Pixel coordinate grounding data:
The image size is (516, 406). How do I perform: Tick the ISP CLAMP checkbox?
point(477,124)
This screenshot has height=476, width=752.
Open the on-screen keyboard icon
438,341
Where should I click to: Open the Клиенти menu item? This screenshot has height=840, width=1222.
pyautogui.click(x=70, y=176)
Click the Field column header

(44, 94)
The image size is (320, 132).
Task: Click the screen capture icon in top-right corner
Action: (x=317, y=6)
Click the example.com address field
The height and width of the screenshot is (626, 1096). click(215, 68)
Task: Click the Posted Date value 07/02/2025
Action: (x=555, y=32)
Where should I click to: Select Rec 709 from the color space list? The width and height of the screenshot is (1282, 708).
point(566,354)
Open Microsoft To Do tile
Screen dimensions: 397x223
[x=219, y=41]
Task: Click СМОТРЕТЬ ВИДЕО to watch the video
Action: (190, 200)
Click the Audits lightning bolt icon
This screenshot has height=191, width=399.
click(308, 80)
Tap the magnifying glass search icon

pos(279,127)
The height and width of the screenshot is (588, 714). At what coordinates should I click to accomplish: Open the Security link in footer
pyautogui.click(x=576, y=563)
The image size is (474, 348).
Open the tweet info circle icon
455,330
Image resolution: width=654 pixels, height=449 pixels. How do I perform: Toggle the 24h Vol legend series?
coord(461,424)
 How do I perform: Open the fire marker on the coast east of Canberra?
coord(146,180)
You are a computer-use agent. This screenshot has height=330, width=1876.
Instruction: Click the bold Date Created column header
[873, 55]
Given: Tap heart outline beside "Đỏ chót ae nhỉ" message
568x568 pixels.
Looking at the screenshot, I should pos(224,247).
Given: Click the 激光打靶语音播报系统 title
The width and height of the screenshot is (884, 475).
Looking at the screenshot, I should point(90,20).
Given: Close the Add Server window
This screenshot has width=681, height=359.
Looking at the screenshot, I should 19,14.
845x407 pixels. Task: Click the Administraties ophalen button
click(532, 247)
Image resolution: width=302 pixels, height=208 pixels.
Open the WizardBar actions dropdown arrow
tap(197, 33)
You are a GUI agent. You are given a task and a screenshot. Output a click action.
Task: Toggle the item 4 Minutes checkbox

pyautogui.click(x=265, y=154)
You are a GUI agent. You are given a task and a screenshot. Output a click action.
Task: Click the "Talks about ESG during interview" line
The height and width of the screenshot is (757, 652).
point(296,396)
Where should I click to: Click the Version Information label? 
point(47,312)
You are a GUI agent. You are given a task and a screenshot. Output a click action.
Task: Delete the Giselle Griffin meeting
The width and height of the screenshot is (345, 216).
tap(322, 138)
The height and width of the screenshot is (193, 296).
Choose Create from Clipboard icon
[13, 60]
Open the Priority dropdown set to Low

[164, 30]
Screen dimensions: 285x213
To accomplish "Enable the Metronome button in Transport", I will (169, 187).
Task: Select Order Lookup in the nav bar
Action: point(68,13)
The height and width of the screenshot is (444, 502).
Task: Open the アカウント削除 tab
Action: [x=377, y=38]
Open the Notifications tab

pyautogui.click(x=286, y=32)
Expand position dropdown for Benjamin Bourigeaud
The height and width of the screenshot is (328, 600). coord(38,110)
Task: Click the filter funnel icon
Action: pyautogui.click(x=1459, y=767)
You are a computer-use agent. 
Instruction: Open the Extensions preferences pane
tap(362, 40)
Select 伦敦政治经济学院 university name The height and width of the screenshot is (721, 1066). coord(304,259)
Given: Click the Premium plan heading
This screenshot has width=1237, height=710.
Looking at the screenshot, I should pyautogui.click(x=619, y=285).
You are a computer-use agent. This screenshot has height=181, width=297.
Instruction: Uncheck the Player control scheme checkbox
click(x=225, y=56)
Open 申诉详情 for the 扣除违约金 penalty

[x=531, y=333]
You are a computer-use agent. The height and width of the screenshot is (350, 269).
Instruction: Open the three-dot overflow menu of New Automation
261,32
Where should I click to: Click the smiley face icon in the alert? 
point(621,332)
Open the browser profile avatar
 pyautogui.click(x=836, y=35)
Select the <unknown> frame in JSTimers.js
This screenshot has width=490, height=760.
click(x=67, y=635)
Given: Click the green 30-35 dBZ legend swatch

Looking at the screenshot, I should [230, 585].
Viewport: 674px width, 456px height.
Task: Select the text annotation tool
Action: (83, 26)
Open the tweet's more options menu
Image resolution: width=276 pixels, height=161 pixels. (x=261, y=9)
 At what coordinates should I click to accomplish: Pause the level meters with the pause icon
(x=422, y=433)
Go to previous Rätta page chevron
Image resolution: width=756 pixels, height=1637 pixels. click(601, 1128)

Exercise aim →
All lines above in which the word "agent" occurs should be identified and copied.

Finished task →
You are a computer-use agent. This screenshot has height=330, width=1876.
You are a GUI agent. You are given a task and a screenshot. Output a click action.
You are a GUI agent. You are given a task and a screenshot. Output a click action.
You are a GUI agent. You are given a task and a screenshot. Output a click action.
You are a computer-use agent. 
You are a computer-use agent. This screenshot has height=181, width=297.
You are a computer-use agent. The height and width of the screenshot is (350, 269).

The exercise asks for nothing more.